売野機子さんは長編ももちろん面白いのですが、改めてこの短篇集に収録されたエッジの利いた短篇たちを読んで、やはり格別だなぁとしみじみ思いました。
最初と最後こそ、連載したかったものの企画をどこにも受け入れられなかったことでコミティアで本にすることとなったという外連味溢れるSF「ロボットシティ・オーフェンズ」でスカッと楽しいです。しかし、その間に挟まれた作品、とりわけ「痴者の街で」や「成人式」などはビターな味わいで、順風満帆でない環境で躓いてしまった人にこそ刺さるであろう作品です。
物語を楽しむ必要がないほど現実が充実している人は幸せです。そのまま、世界に笑顔を増やしていって欲しいと思います。しかし、そうでない、笑えなくなってしまった人。そういう人に寄り添うのがこうした作品であり、その意義だと感じます。

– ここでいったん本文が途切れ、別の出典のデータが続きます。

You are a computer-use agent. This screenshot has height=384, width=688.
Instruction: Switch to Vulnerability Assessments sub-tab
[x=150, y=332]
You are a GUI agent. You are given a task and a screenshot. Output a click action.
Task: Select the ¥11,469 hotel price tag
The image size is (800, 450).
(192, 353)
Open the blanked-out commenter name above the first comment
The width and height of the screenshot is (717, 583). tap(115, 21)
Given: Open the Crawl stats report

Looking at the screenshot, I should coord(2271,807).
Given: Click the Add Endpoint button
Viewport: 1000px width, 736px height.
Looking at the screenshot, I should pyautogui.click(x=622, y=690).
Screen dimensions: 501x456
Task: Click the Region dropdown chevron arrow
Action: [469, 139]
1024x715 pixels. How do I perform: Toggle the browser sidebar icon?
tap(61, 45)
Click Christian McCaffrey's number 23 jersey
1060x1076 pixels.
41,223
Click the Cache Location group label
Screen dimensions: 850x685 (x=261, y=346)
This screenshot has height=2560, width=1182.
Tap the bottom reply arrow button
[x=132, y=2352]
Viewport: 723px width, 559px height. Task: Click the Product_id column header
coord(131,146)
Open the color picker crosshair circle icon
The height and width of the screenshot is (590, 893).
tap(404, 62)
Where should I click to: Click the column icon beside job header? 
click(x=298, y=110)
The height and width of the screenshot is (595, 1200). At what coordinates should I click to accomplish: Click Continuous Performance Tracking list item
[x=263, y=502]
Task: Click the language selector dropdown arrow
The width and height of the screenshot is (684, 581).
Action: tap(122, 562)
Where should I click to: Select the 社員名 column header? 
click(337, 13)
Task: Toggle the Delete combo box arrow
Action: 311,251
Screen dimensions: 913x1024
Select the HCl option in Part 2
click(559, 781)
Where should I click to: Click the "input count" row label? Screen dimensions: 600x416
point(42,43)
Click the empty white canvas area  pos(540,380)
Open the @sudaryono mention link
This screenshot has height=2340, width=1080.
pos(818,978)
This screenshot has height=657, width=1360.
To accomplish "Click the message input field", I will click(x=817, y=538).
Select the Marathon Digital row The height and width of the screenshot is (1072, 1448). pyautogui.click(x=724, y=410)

売野さんには、人生や社会の理不尽に翻弄されて傷を抱えた少女を、その少女が傷を歯を食いしばって堪えたり痛みに喘いだり、克服したり圧倒されたりしながら生きていく時の生々しい息衝きをこれからも作品に宿して欲しいです。
なお、後書きで「〜しか勝たん」という表現を売野さんが使うようになっていたところもまたエモさを感じたところです。